Decades later, nationalism and a pandemic sweep the globe and further destabilize nations. Rao and Margie's dogged pursuit of technological advancement eventually yields catastrophic results. Their innovations lead to the dismantling of governments, which in turn accelerate the climate crisis on what will come to be known as Hothouse Earth.

Vara has penned a dynamic and haunting world. The new international and corporate-run influencer empire, Shareholder Government, utilizes Social Capital as its main currency. An all-knowing "Algo," employing a master algorithm, doles out punishments for misdeeds and extracts Capital for services. The Blanklands, islands outside of Shareholder Government's jurisdiction, serve as the home to anti-tech resisters who lead analog lives and reject the new order's authority.

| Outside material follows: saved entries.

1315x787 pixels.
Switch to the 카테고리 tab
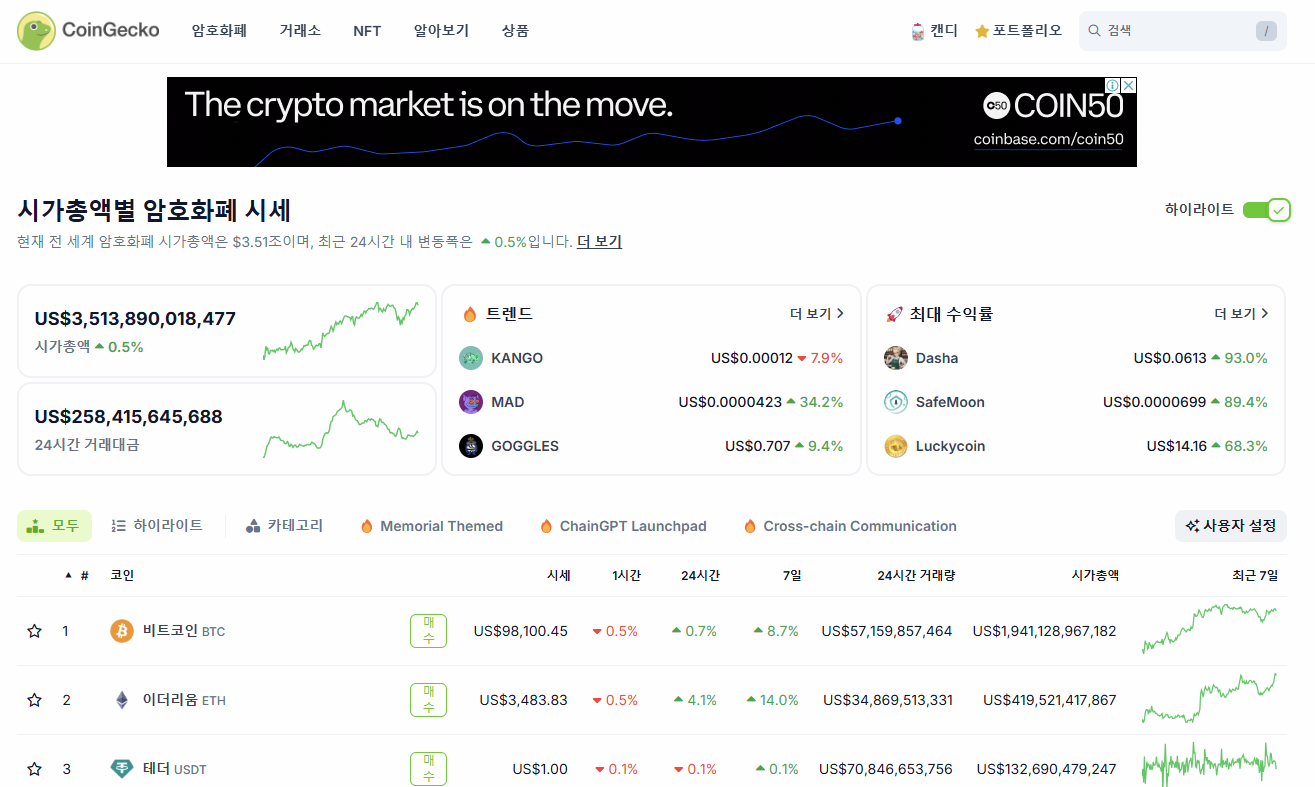[285, 525]
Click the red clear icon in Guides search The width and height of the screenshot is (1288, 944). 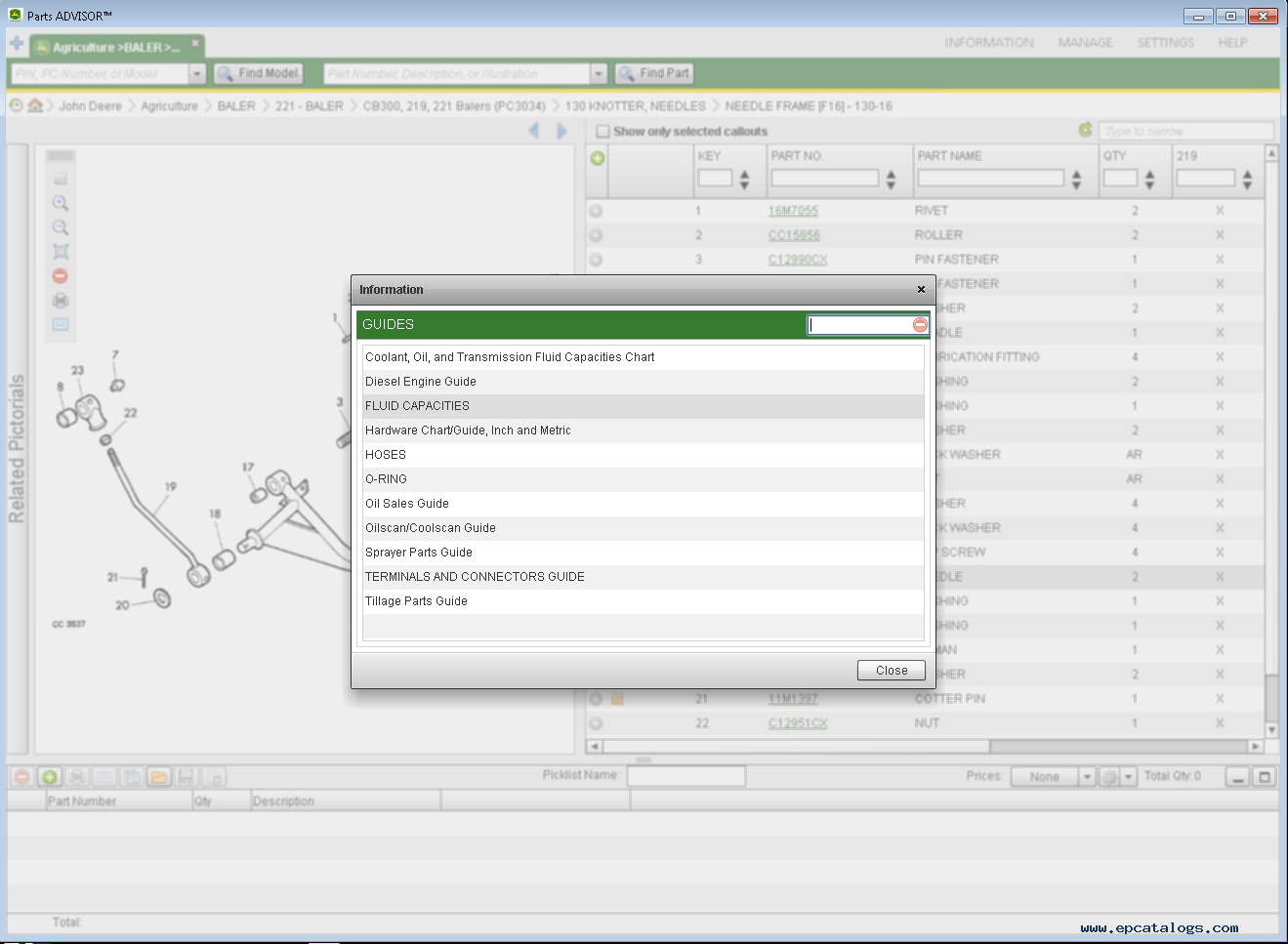coord(920,324)
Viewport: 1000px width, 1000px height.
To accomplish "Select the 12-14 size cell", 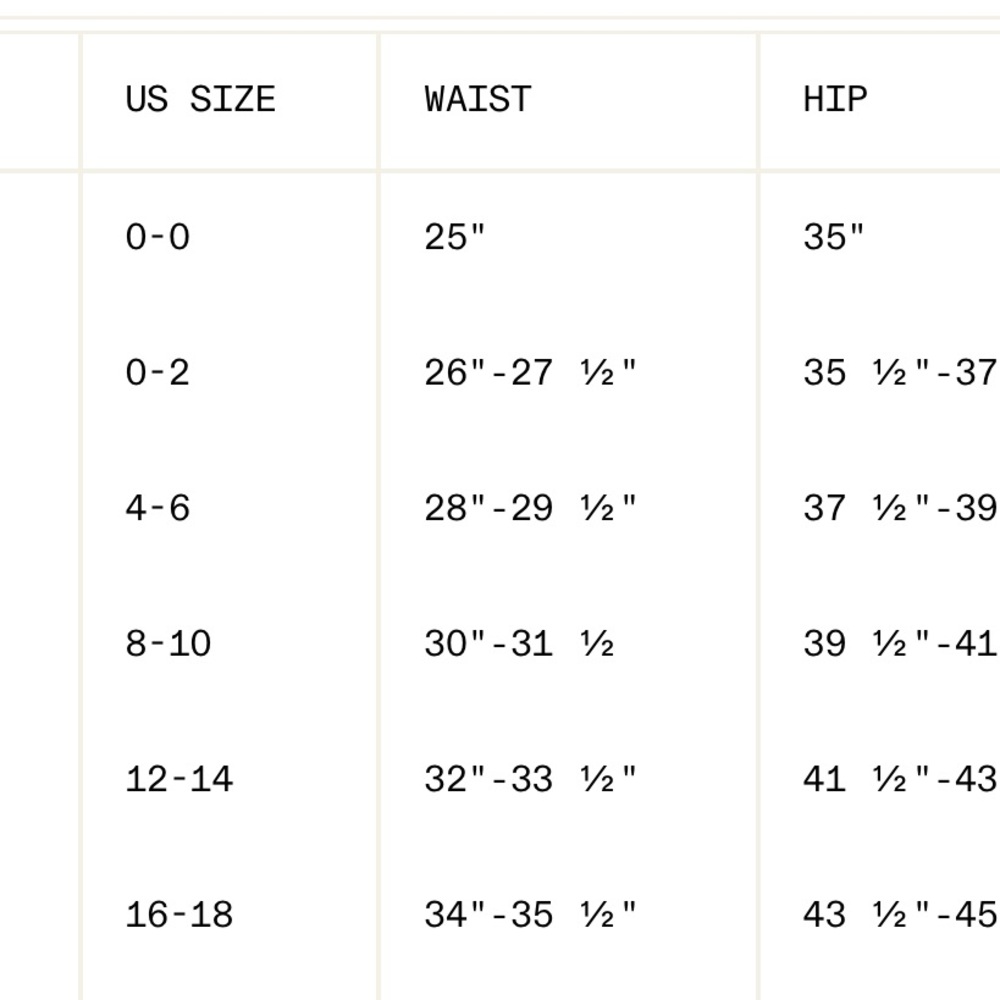I will pos(179,779).
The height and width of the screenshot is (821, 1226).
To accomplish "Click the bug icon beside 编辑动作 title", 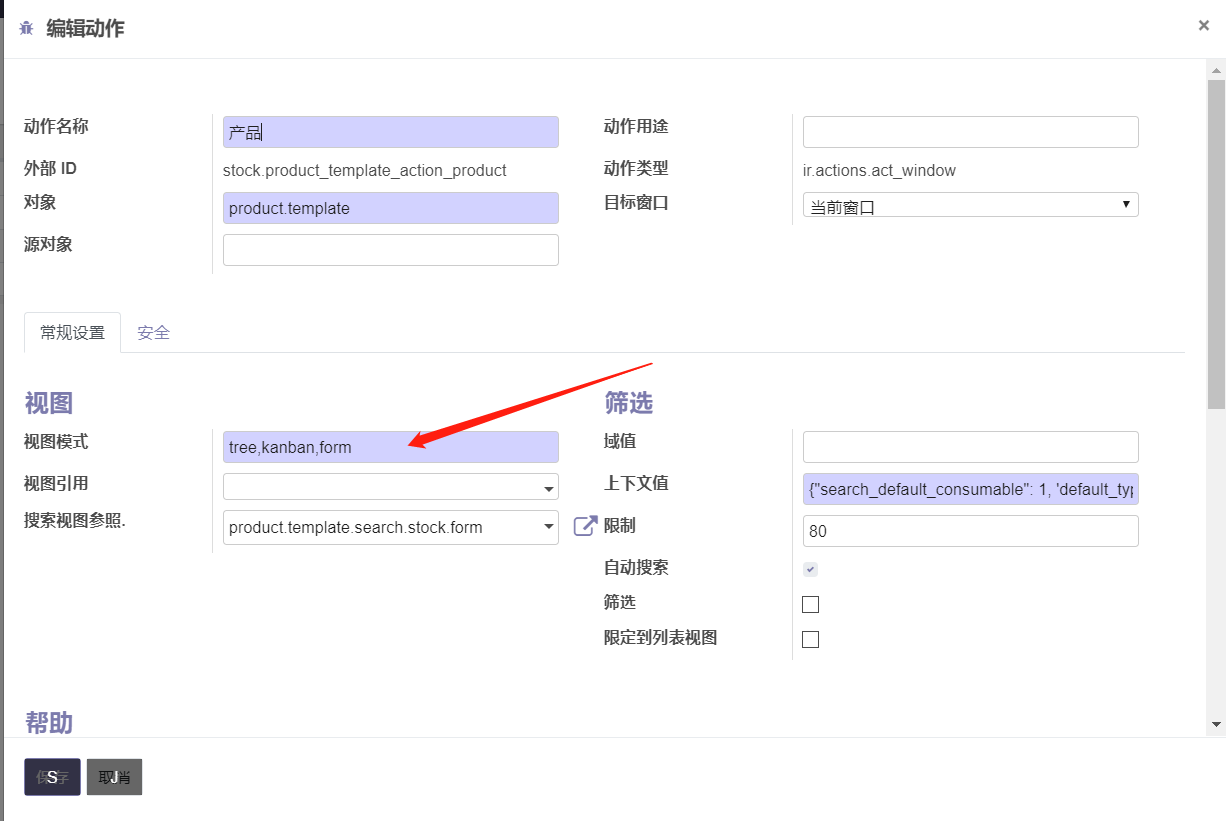I will (x=25, y=28).
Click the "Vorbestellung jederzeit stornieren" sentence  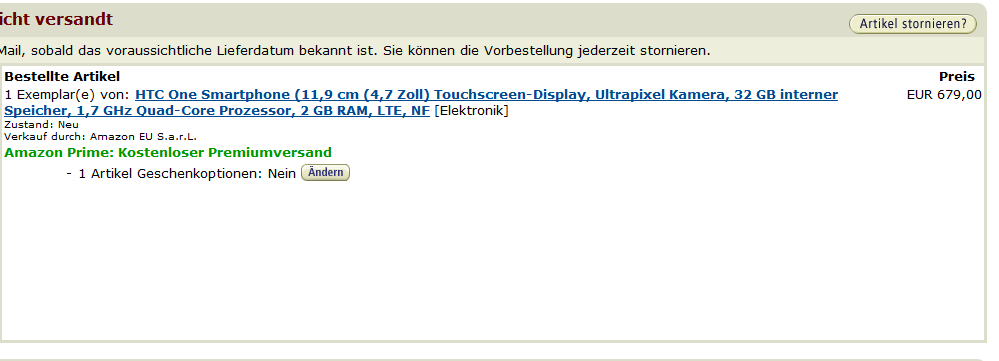(x=597, y=51)
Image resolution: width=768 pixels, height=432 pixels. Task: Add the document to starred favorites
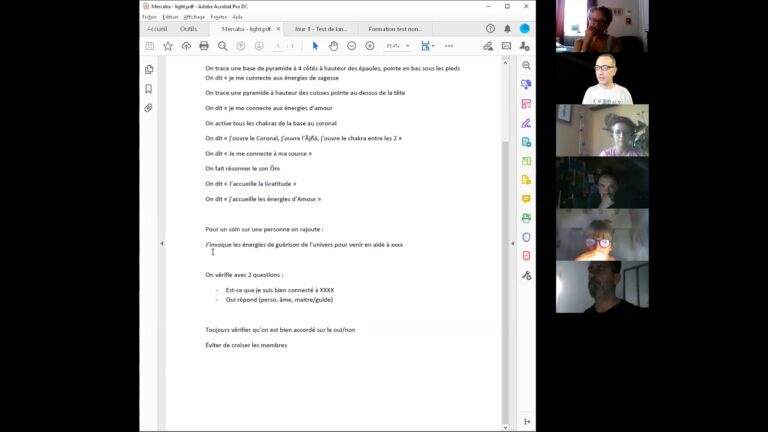(168, 46)
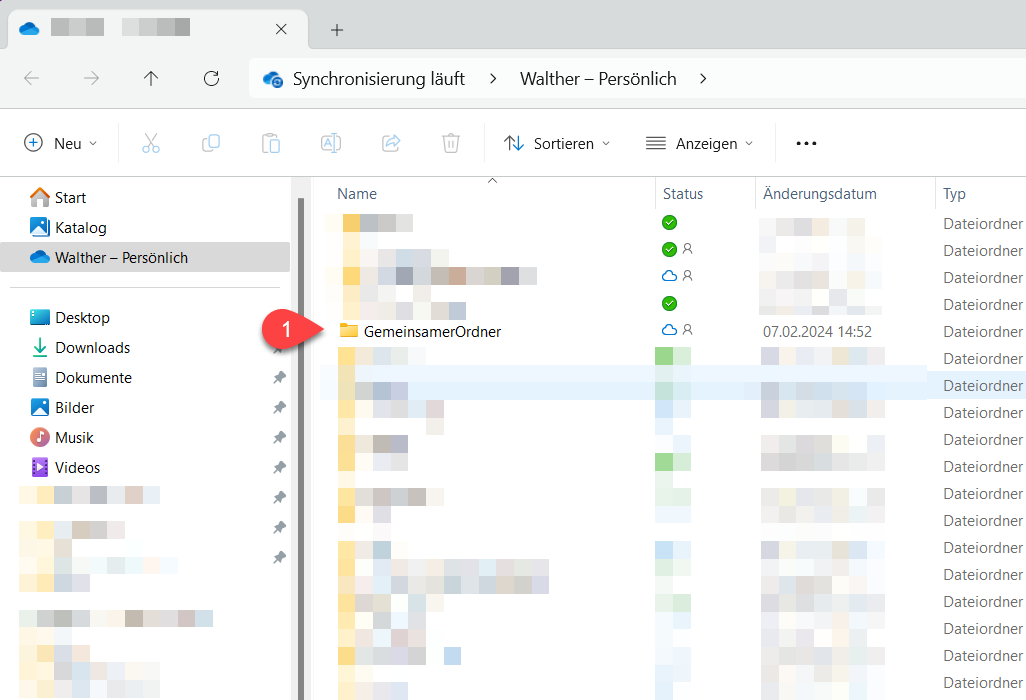
Task: Click the Share icon in toolbar
Action: pyautogui.click(x=391, y=143)
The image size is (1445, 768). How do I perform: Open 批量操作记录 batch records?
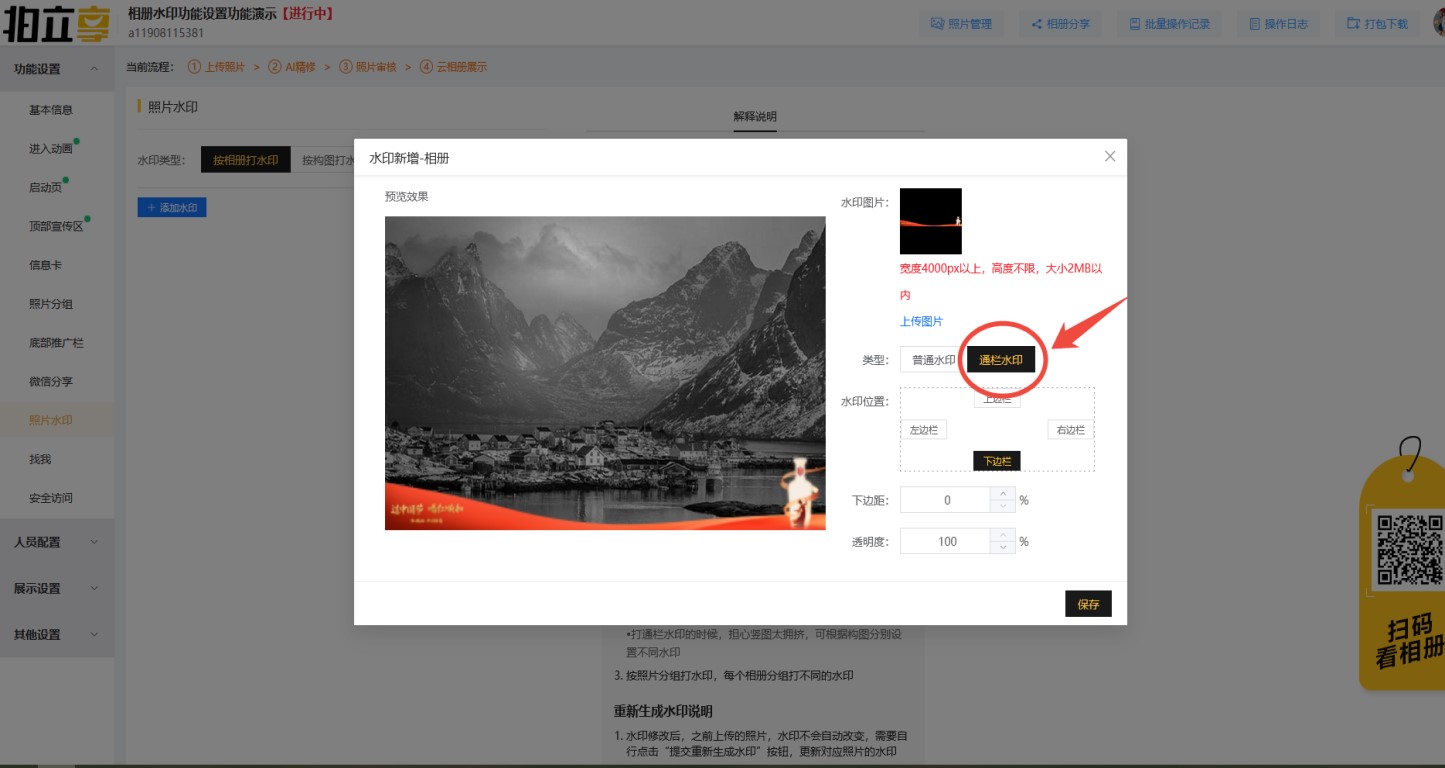click(x=1169, y=24)
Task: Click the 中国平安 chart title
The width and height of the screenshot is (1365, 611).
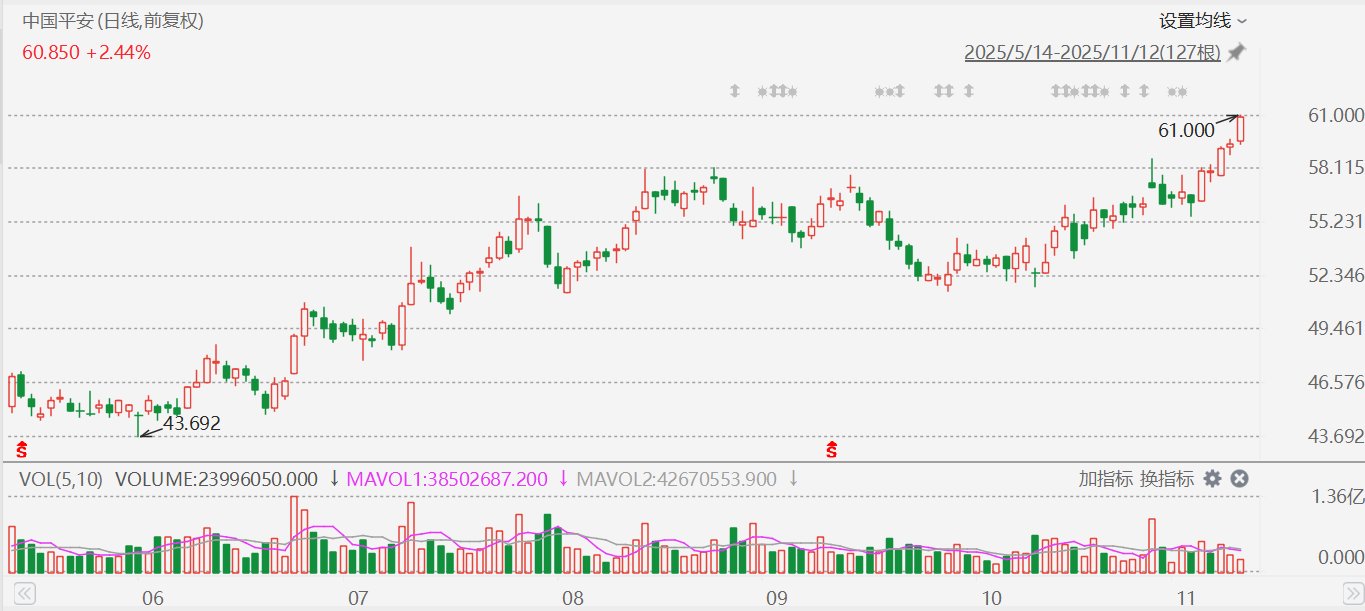Action: click(x=112, y=21)
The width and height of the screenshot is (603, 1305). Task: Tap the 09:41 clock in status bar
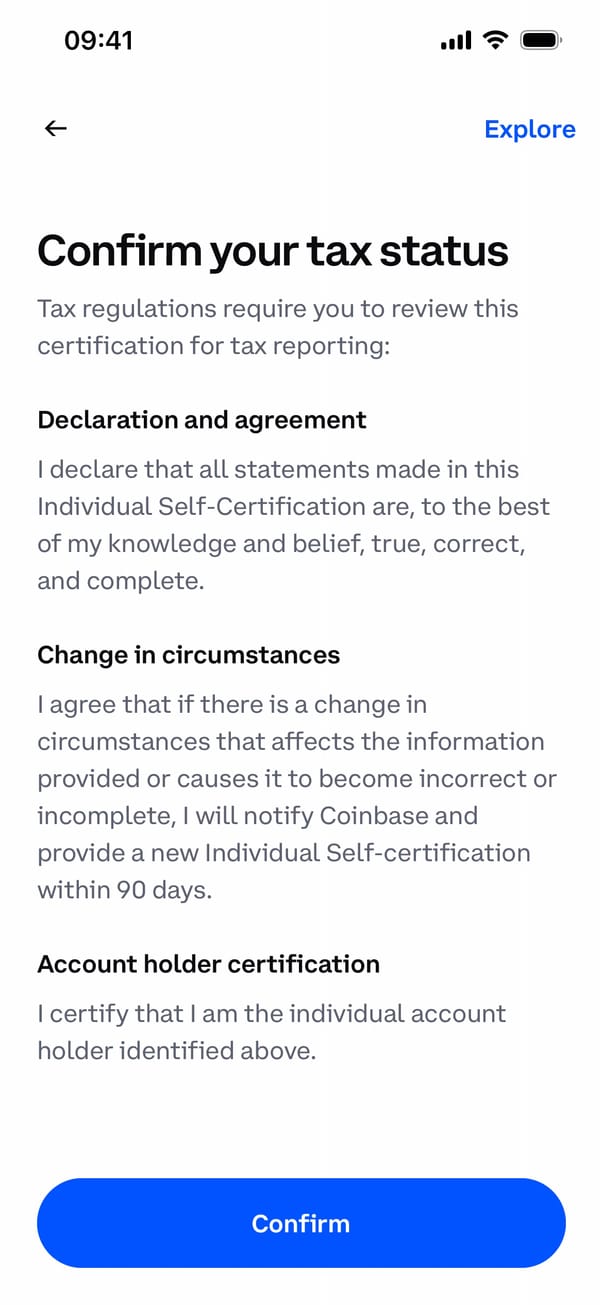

Vara deftly paints Rao, who lives for more than a century, as an eccentric genius whose childhood memories shape his entrepreneurial spirit. He names his computer Coconut, the exalted fruit of his family's livelihood, and carries with him the words of his beloved paternal uncle, Chinna: "If you just make the world better than when you got here, that's a good life." Unfortunately, Rao badly misconstrues "better."

At its heart, "The Immortal King Rao" is a jarring and meticulous critique of how progress is often confused with goodness. Can faster, more efficient and more accurate technology bring about equality? Can code find a way to deepen human beings' connections to one another? It is only in his twilight years that Rao begins to hold himself accountable for the disastrous circumstances he has wrought. But his solution, as always, lies in yet another new invention — one that can transfer memories between people.

The first recipient of his own memories is also the book's fearless narrator — Rao's 17-year-old daughter, Athena. She is born to a surrogate when her father is in his 90s and serves, unknowingly, as his guinea pig. They live on Blake Island where Rao, long exiled from Shareholder Government, keeps his daughter's existence a secret. Her childhood seems idyllic until, during adolescence, the horror of her father's grievous sins fully come into focus.

Not long after Rao is murdered, Shareholder Government imprisons Athena. It is here where she makes her case to us, her audience (who she addresses as "dear Shareholder"), as if we are both judge and jury. It is a clever narrative choice on Vara's part, but also, highly effective. For aren't we all, as fervent believers in technology, equally complicit in her fate?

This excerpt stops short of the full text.